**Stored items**
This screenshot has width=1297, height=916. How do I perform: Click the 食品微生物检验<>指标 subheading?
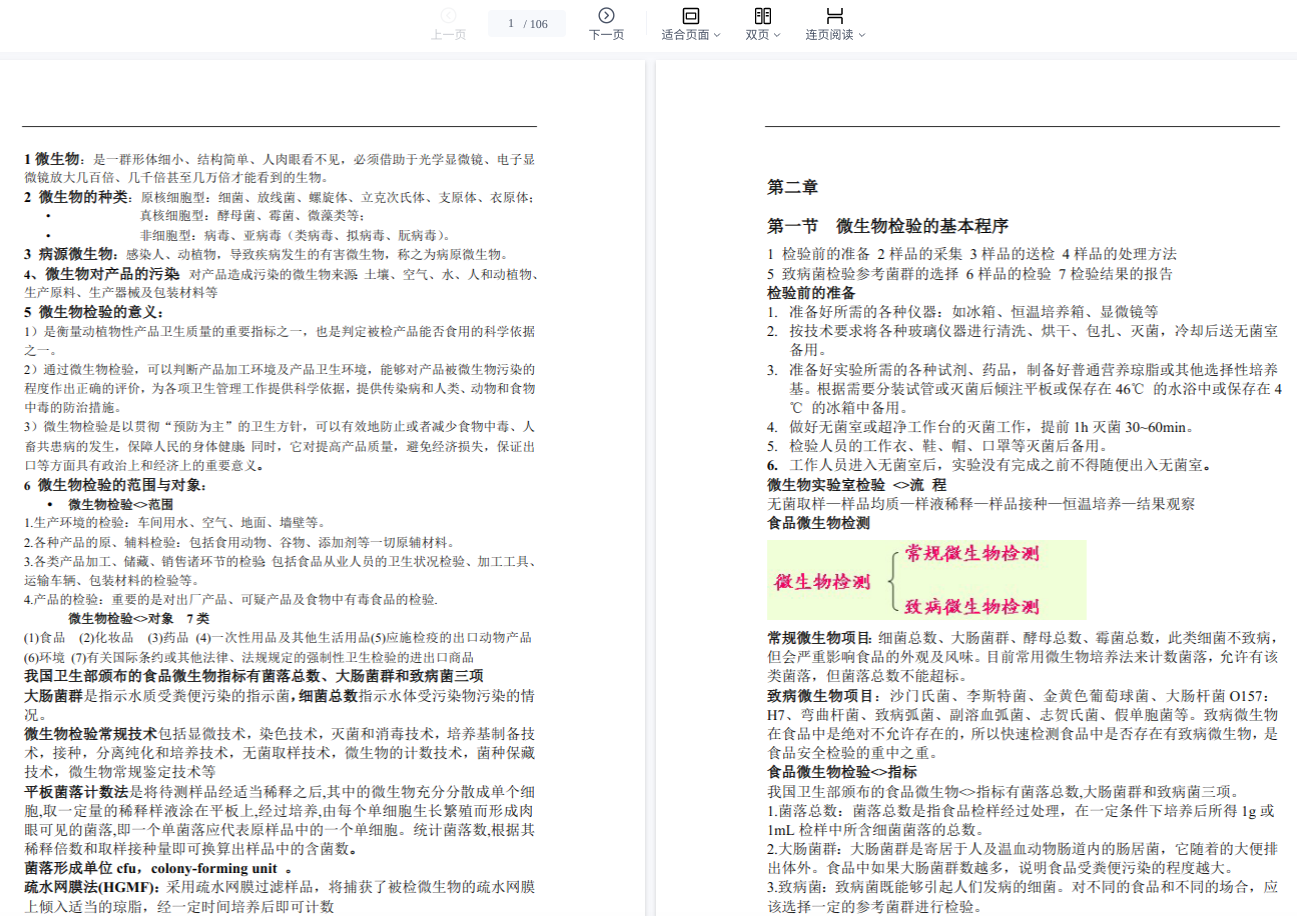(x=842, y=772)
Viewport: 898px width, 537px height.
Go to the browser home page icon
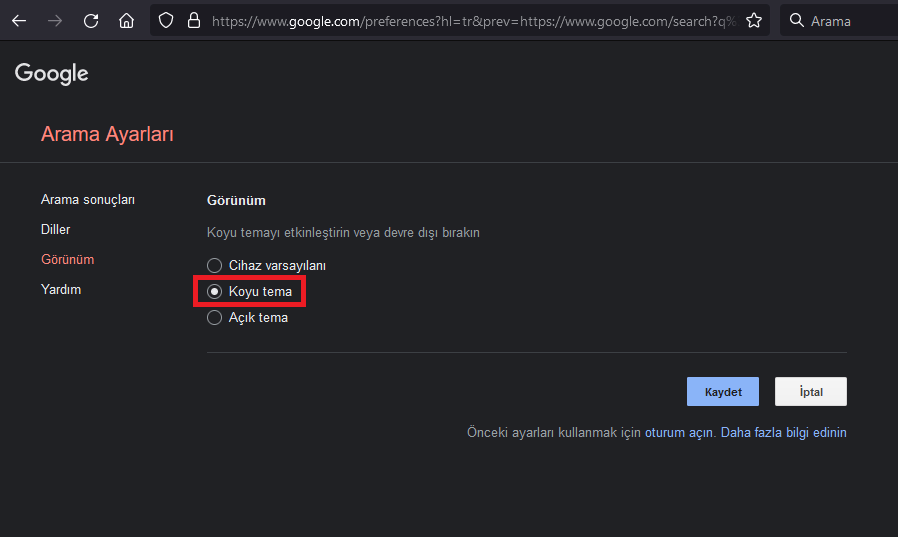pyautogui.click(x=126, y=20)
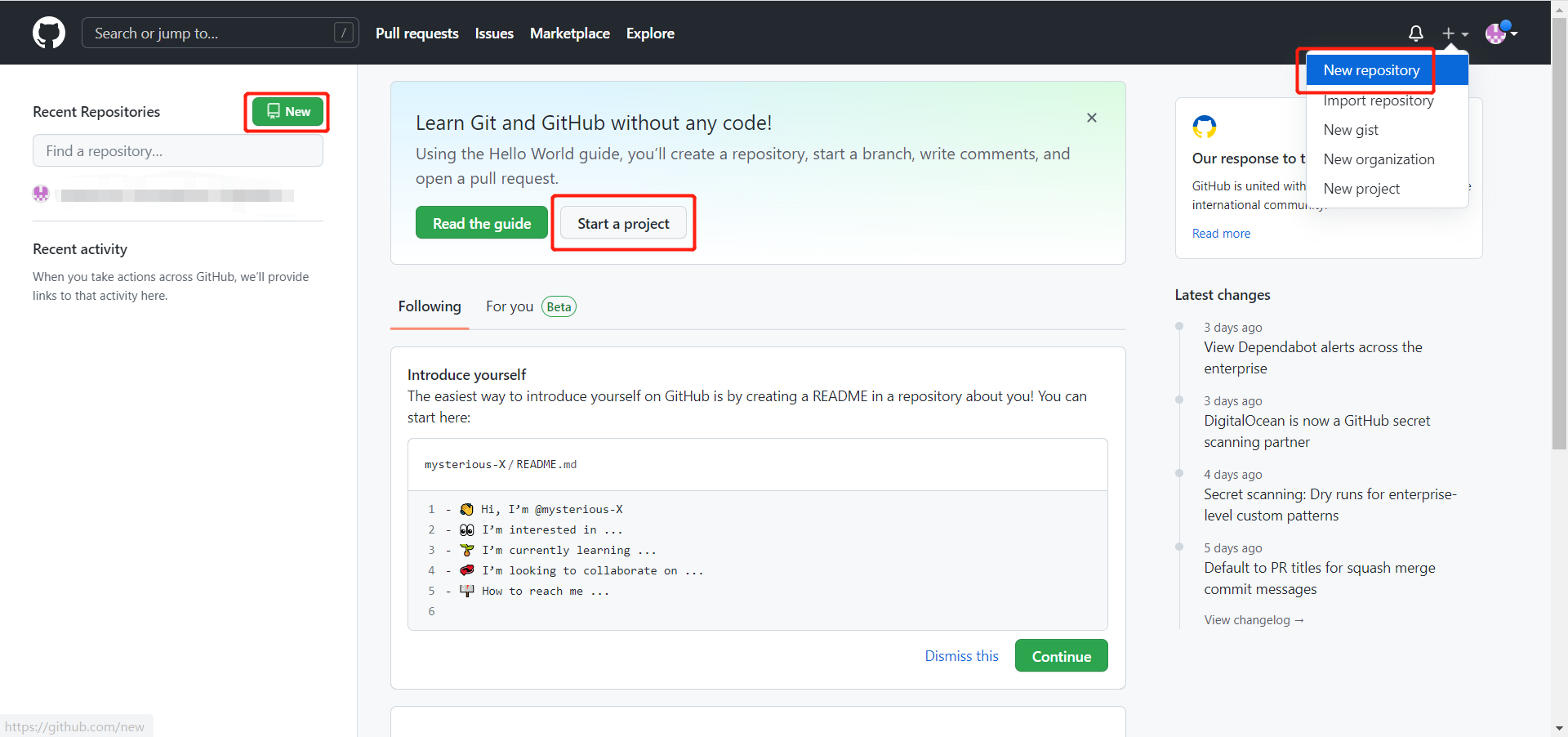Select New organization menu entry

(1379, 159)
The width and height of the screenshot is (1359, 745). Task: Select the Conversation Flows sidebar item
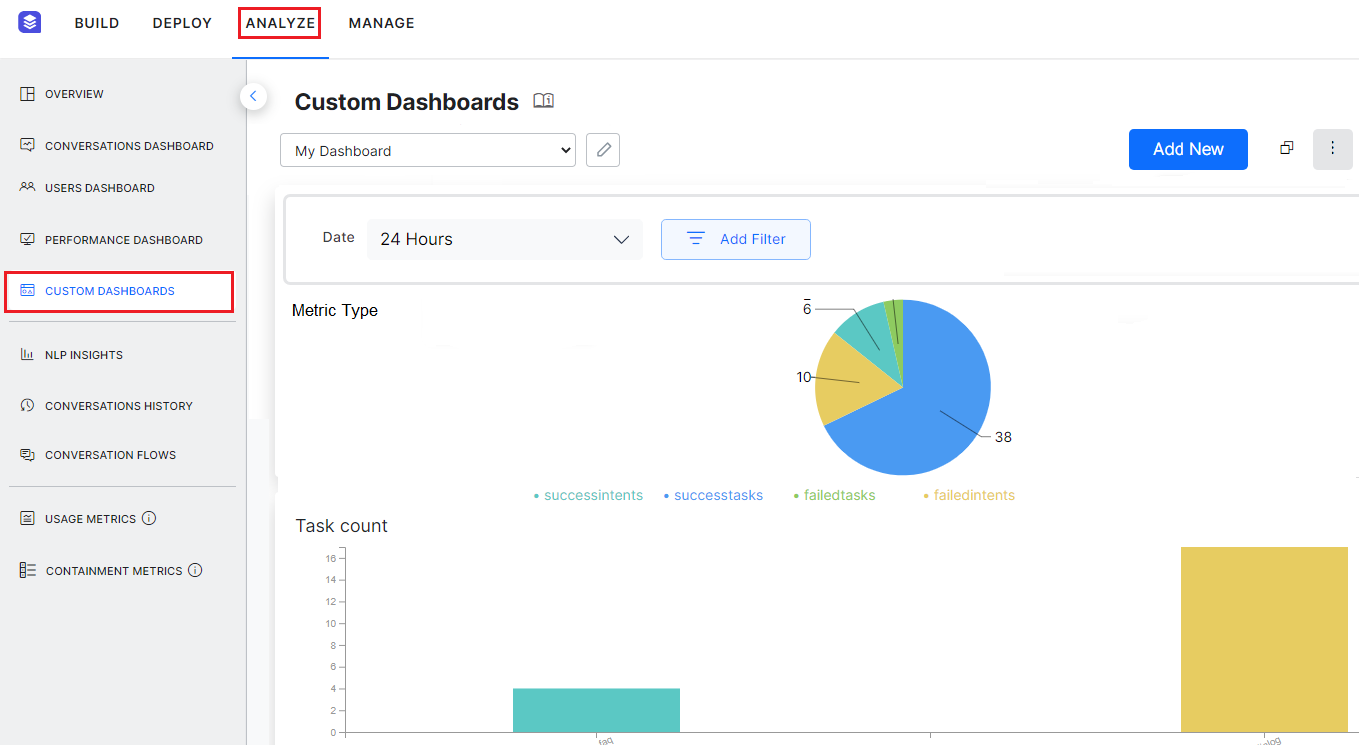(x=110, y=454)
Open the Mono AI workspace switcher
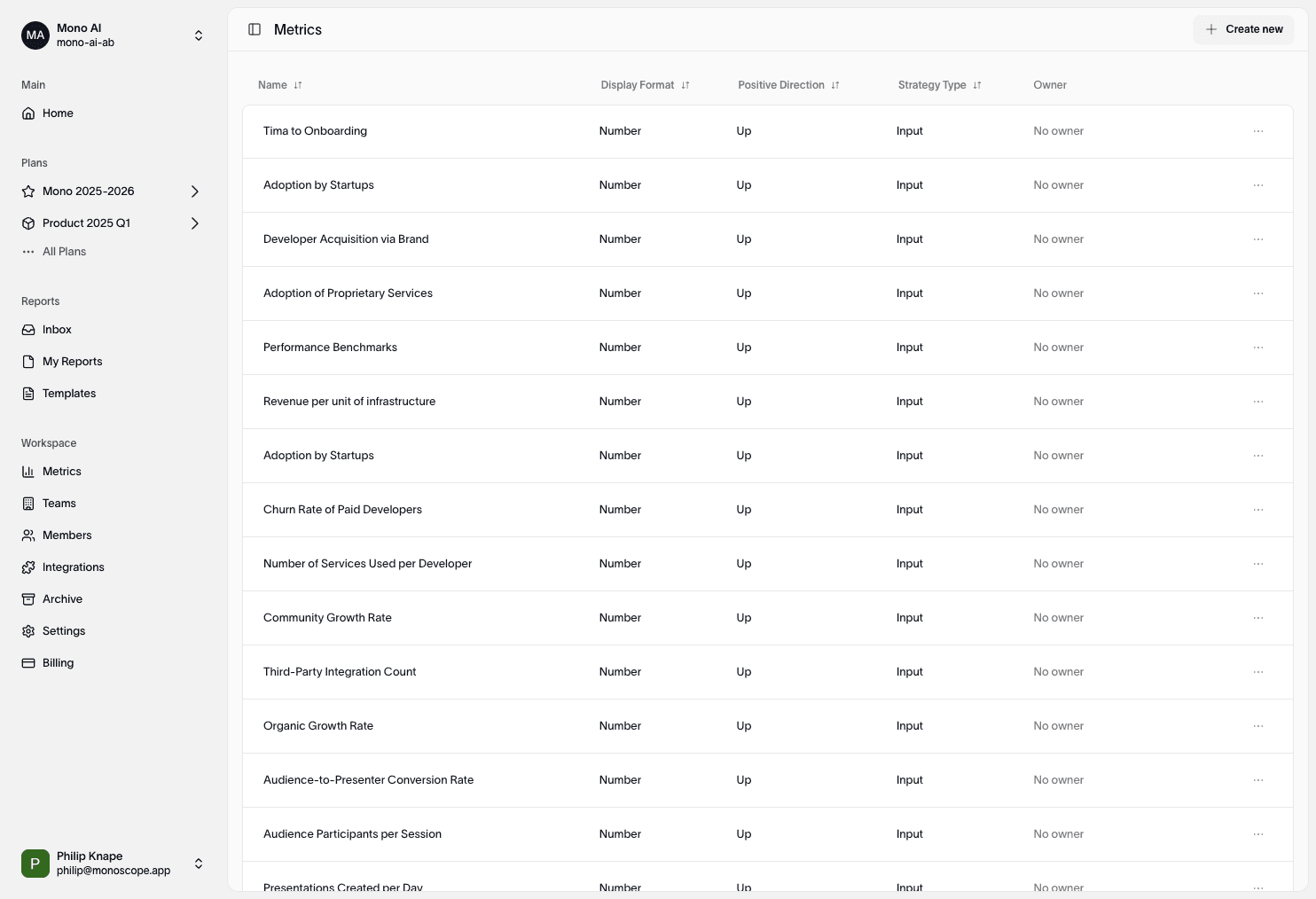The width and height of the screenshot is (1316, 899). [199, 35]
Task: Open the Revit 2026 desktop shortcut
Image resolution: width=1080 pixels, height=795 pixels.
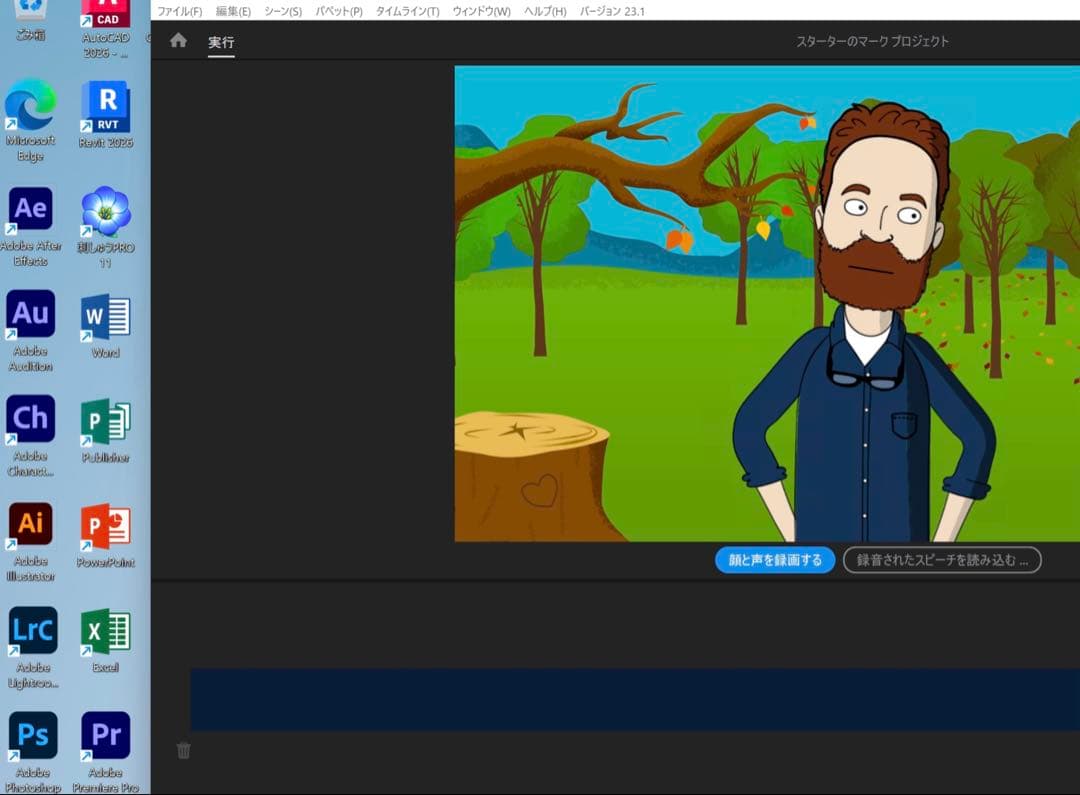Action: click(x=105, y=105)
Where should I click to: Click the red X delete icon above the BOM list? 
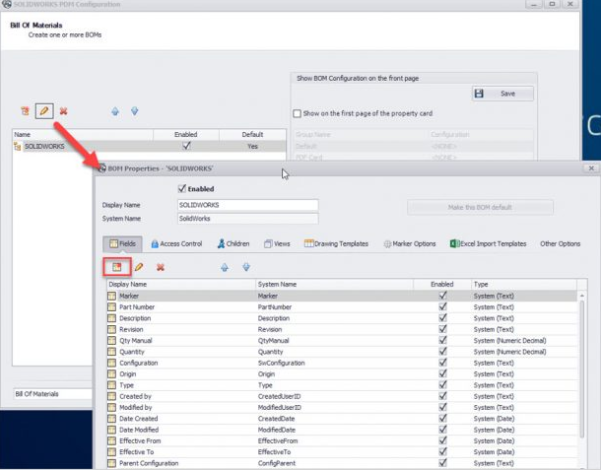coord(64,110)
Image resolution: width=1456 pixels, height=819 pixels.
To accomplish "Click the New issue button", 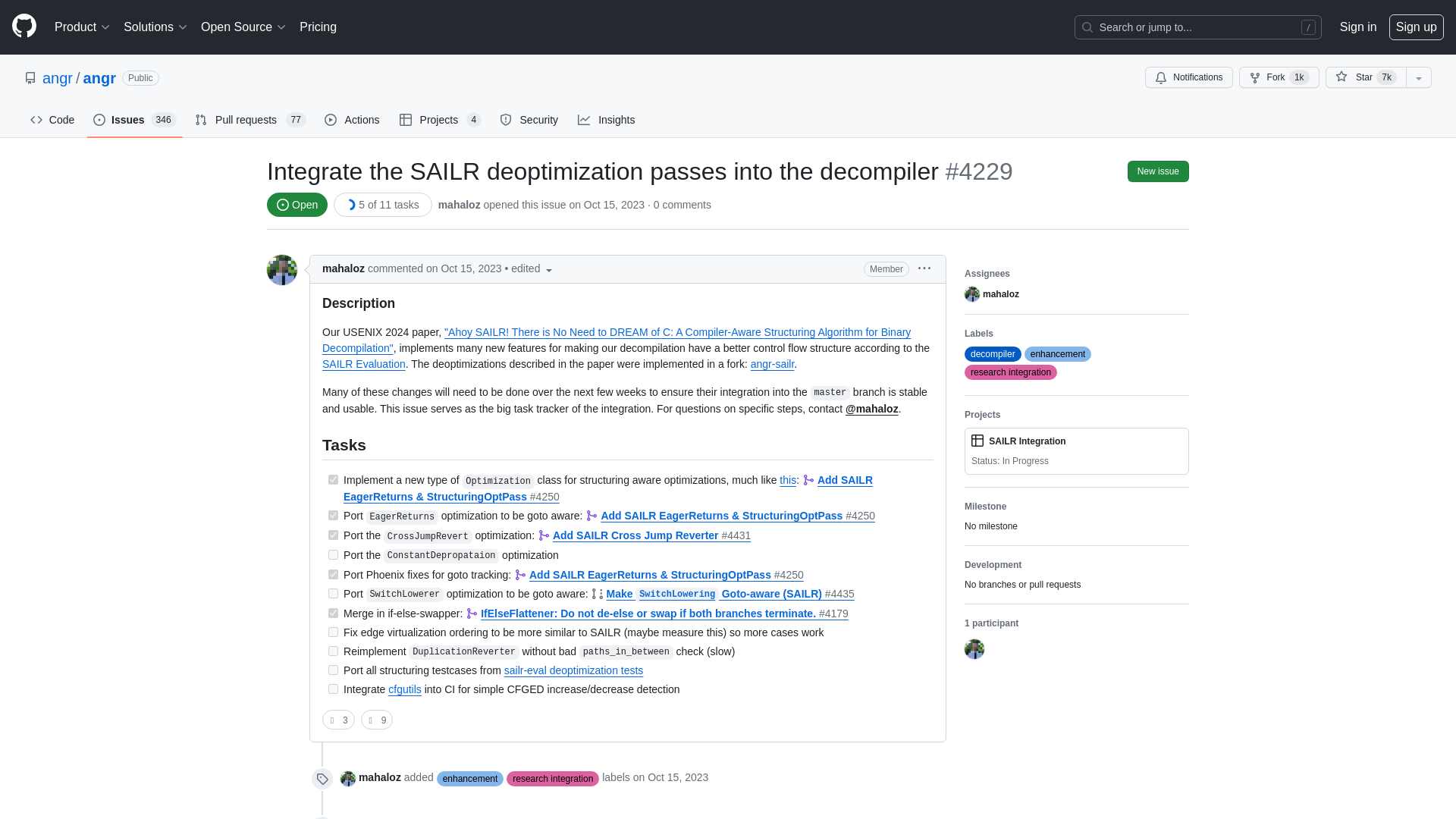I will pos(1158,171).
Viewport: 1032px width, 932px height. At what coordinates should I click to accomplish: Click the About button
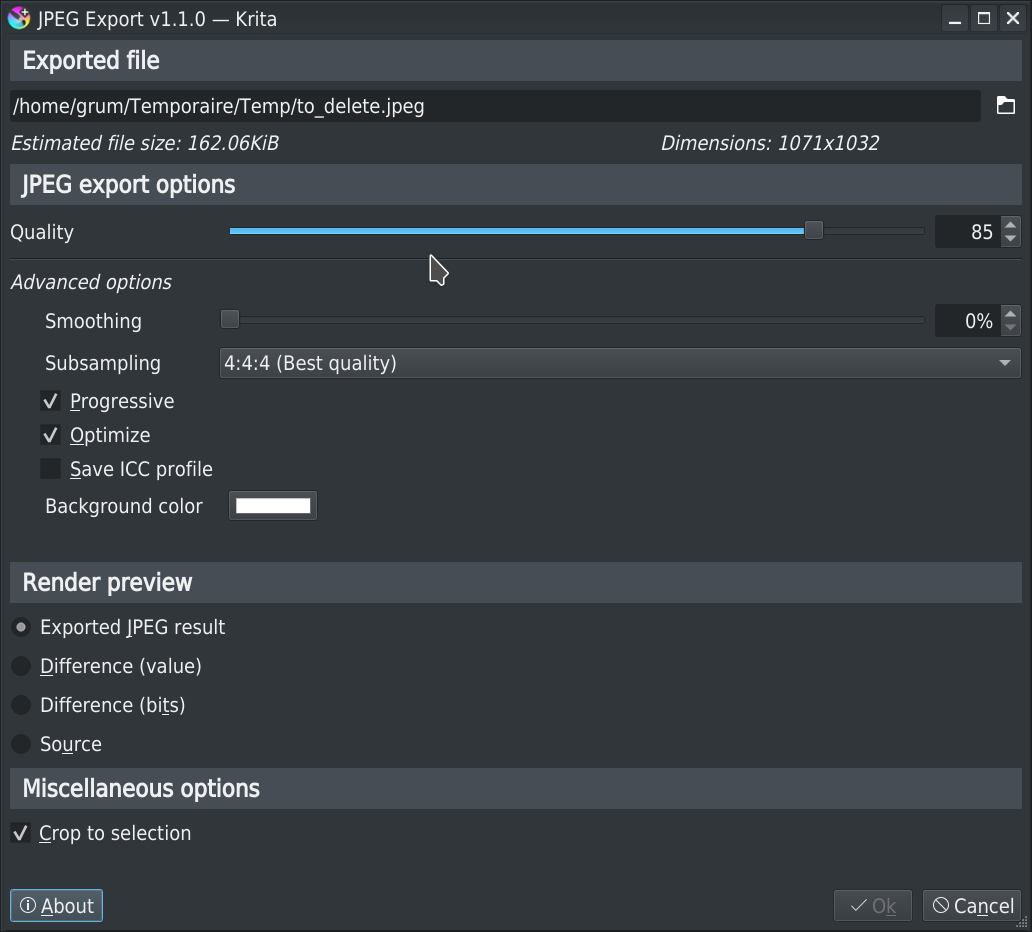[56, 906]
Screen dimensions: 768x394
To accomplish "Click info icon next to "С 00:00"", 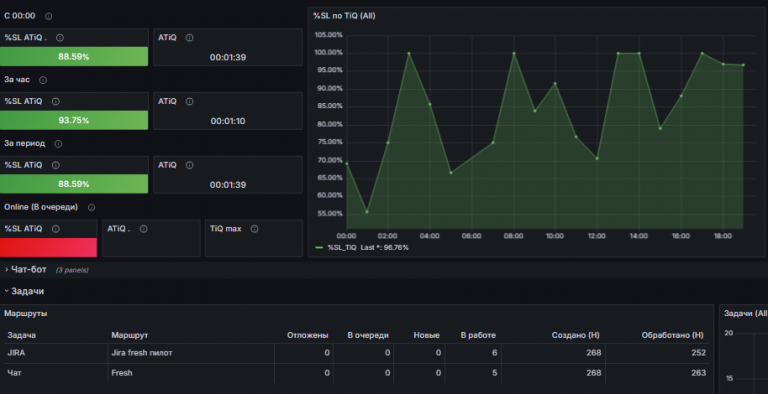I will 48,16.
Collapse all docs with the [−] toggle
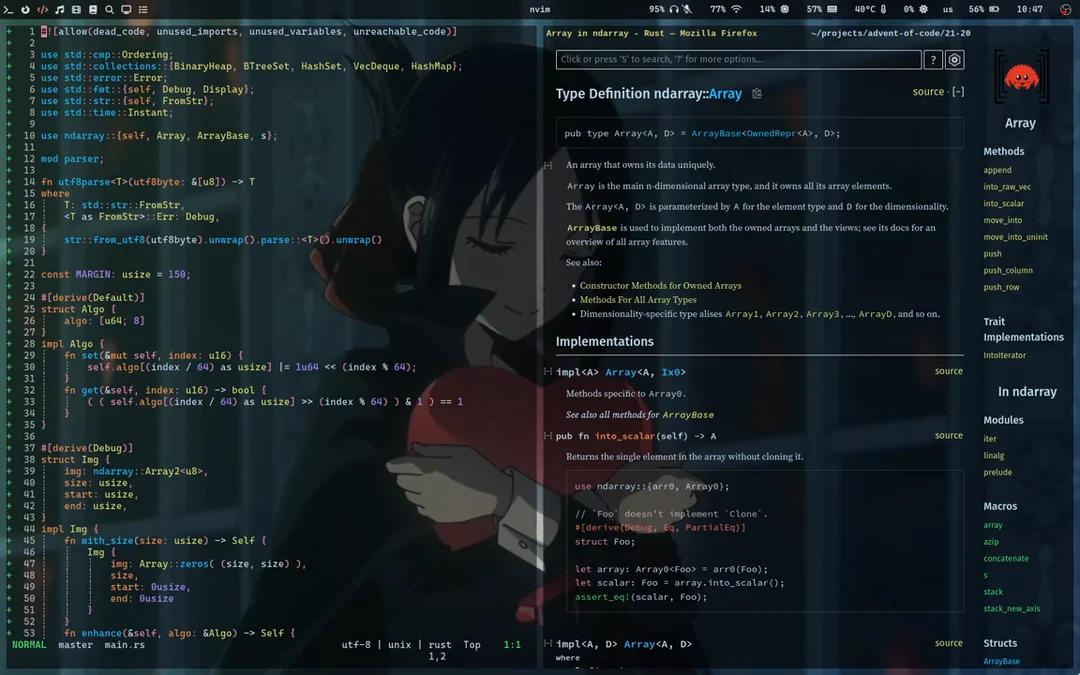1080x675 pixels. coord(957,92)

**YOUR OBJECTIVE**
Reproduce exactly the entries from their first line through the line containing "Task: Open the Revit 2026 desktop shortcut", including both, and omit any pictures.

**RESPONSE**
This screenshot has width=1297, height=916. How do I perform: Click the 食品微生物检验<>指标 subheading?
(x=842, y=772)
Viewport: 898px width, 537px height.
Go to the browser home page icon
pyautogui.click(x=126, y=20)
Select New organization menu entry

(1379, 159)
The width and height of the screenshot is (1359, 745). Task: Select the Conversation Flows sidebar item
(x=110, y=454)
Open the Mono AI workspace switcher
The width and height of the screenshot is (1316, 899). [199, 35]
Task: Open the Revit 2026 desktop shortcut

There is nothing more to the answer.